"Saussure n'anticipait-il pas notre adhésion, lorsqu'il comparait le langage à « l'écriture, à l'alphabet des sourds-muets, aux rites symboliques, aux formes de politesse, aux signaux militaires, etc. » ? Personne ne contestera que l'anthropologie compte, dans son champ propre, certains au moins de ces systèmes de signes, auxquels s'ajoutent beaucoup d'autres : langage mythique, signes oraux et gestuels dont se compose le rituel, règles de mariage, systèmes de parenté, lois coutumières, certaines modalités des échanges économiques.

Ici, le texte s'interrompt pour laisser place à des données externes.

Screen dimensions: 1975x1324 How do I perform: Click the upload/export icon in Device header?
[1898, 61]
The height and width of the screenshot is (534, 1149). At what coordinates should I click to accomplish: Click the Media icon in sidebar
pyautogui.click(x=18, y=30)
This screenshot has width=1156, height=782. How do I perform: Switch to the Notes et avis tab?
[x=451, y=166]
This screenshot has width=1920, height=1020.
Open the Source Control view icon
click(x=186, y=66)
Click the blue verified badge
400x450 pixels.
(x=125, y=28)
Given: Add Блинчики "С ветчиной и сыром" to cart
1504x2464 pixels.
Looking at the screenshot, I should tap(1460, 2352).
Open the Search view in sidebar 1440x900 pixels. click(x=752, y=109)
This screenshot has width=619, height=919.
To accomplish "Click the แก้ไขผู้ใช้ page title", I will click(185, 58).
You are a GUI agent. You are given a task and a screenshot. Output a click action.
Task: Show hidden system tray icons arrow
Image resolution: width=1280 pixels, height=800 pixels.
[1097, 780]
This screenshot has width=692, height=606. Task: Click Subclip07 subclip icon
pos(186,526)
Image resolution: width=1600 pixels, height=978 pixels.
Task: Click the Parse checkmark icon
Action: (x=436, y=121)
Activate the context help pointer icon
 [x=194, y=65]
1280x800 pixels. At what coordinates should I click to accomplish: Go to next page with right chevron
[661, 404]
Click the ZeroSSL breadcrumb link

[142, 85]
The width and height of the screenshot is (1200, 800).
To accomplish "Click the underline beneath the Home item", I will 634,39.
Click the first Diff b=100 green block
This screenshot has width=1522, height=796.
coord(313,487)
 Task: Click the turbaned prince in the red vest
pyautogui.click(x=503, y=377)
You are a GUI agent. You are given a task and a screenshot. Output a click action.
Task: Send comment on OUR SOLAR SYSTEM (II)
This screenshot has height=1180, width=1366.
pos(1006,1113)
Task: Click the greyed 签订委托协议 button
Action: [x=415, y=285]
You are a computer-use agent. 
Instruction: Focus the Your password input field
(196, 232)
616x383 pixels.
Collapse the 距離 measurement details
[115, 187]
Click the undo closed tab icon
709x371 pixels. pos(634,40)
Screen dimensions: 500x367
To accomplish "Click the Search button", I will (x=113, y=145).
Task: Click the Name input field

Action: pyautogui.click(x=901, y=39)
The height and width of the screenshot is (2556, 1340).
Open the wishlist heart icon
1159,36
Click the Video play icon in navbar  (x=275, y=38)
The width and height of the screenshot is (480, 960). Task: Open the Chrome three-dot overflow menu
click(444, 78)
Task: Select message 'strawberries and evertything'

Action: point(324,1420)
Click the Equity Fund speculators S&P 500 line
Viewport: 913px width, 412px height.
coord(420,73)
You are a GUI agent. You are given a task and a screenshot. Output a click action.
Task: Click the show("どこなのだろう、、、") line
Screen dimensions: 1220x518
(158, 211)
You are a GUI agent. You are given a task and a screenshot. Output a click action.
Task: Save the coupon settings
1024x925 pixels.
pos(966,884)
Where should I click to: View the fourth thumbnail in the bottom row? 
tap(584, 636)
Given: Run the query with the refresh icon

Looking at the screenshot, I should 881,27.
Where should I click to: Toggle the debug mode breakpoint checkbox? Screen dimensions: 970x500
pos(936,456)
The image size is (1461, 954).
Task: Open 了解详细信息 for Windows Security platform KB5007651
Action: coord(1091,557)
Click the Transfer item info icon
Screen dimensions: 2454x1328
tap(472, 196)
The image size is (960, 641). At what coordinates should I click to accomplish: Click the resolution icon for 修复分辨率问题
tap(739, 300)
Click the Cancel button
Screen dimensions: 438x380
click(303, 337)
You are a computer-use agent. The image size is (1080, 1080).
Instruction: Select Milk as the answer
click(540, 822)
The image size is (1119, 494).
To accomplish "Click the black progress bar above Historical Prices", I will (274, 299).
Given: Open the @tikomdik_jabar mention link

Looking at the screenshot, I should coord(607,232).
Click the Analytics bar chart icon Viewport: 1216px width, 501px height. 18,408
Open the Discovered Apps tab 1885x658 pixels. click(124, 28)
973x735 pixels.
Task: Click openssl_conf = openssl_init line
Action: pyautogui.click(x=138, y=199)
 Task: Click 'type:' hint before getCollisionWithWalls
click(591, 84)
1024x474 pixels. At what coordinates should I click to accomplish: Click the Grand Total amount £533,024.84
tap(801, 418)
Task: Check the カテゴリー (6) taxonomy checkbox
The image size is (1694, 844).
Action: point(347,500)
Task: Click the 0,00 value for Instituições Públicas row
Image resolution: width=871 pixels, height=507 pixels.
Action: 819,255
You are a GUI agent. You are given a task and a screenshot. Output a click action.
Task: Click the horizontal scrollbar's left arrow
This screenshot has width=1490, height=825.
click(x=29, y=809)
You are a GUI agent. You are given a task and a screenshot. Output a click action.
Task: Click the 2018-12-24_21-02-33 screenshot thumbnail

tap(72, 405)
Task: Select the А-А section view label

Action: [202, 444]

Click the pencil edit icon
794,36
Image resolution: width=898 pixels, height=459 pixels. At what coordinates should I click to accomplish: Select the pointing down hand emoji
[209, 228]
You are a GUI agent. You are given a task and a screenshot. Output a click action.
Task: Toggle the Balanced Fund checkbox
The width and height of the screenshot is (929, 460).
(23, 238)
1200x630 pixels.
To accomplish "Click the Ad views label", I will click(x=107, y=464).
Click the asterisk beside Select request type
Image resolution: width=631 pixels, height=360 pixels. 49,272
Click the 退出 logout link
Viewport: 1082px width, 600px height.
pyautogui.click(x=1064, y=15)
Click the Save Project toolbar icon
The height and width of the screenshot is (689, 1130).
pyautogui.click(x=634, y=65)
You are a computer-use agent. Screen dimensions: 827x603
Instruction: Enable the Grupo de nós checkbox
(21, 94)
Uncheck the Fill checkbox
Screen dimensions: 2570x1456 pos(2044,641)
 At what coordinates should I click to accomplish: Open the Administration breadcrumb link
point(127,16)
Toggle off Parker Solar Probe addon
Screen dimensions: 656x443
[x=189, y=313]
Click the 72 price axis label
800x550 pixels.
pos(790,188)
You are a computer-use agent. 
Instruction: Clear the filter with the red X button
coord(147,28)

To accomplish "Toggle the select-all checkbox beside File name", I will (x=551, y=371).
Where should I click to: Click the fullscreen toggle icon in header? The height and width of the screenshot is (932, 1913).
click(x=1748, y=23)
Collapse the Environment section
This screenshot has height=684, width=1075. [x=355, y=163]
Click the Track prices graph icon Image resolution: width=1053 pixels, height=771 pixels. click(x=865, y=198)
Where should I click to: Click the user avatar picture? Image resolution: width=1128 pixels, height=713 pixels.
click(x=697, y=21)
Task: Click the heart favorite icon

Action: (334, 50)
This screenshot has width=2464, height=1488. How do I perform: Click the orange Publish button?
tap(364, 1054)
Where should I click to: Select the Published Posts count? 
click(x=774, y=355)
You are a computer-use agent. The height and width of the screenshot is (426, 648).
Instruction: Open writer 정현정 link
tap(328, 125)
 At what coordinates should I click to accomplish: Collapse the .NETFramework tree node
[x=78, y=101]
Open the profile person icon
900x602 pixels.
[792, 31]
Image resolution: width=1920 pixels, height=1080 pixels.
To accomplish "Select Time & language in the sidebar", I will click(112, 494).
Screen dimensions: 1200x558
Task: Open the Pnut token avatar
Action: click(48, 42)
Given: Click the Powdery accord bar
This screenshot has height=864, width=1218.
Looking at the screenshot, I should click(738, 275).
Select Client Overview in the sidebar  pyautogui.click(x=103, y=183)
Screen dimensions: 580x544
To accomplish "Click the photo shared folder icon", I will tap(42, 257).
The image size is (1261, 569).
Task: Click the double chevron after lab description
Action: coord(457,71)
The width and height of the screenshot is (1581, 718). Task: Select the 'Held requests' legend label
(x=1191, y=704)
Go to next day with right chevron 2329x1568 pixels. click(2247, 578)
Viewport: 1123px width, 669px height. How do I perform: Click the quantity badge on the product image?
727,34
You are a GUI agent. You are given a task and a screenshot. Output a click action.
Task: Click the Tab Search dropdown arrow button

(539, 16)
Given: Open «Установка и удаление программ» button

On peut se demander si tous les phénomènes auxquels s'intéresse l'anthropologie sociale offrent bien le caractère de signes. Cela est suffisamment clair pour les problèmes que nous étudions le plus fréquemment. Quand nous envisageons tel système de croyances - disons le totémisme - telle forme d'organisation sociale - clans unilinéaires, mariage bilatéral - la question que nous nous posons est bien : « qu'est-ce que tout cela signifie ? », et, pour y répondre, nous nous efforçons de traduire, dans notre langage, des règles primitivement données dans un langage différent. [...]
En posant la nature symbolique de son objet, l'anthropologie sociale n'entend donc pas se couper des realia. Comment le ferait-elle, puisque l'art, où tout est signe, utilise des truchements matériels ? On ne peut étudier des dieux en ignorant leurs images ; des rites, sans analyser les objets et les substances que fabrique ou que manipule l'officiant ; des règles sociales, indépendamment des choses qui leur correspondent. L'anthropologie sociale ne se cantonne pas dans une partie du domaine de l'ethnologie ; elle ne sépare pas culture matérielle et culture spirituelle. Dans la perspective qui lui est propre - et qu'il nous faudra situer - elle leur porte le même intérêt. Les hommes communiquent au moyen de symboles et de signes ; pour l'anthropologie, qui est une conversation de l'homme avec l'homme, tout est symbole et signe, qui se pose comme intermédiaire entre deux sujets."
Claude Lévi-Strauss, « Leçon inaugurale au Collège de France » (5 janvier 1960), Anthropologie structurale, t. II, Éd. Plon, 1973, pp. 18-20.